The reforms also include

  • Adjustments to the IBRD’s equity-to-loans ratio, which was reduced from 20 per cent to 18 per cent, enabling additional lending of approximately $70 billion over 10 years.
  • A $10 billion unlocked through bilateral guarantees and $1 billion secured via a guarantee from the Asian Infrastructure Investment Bank.

“The adjustments to our capital framework reflect our commitment to scaling up resources while maintaining financial stability,” the bank said.

It added that these changes are critical for addressing the trillions of dollars required annually to combat climate change, support fragile states, and promote digital inclusion.

It stressed, however, that governments and multilateral institutions alone cannot meet these financial demands.

To bridge the gap, the World Bank reiterated that it has introduced a Framework for Financial Incentives (FFI) which encourage investments in cross-border challenges such as biodiversity, water security, energy access, and pandemic prevention.

The FFI, approved in April 2024, also launched the Global Solutions Accelerator Platform and the Livable Planet Fund, with Japan pledging the first contribution.

“The FFI is the first comprehensive framework among multilateral development banks to incentivize financing for projects with global benefits,” the bank said.

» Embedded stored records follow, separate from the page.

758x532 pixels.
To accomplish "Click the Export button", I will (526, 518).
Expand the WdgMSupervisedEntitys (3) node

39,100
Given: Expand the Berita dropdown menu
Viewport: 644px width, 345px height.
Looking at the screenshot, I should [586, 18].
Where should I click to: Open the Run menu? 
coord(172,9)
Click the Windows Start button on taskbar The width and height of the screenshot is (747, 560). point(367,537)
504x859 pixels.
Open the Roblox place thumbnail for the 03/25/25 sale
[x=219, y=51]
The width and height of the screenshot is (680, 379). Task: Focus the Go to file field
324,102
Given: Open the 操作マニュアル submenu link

It highlighted the development of innovative financial tools to attract private sector investment, which include outcome bonds, catastrophe bonds, and climate-resilient debt clauses that offer borrowers flexible terms during natural disasters.

One innovation is the Wildlife Conservation Bond which directed private financing toward Black Rhino conservation in South Africa. Another is the plastic waste reduction-linked bond that mobilised funds for recycling projects in Ghana and Indonesia.

“We are finding new ways to channel private investment into emerging markets and address barriers to sustainable development,” the World Bank said.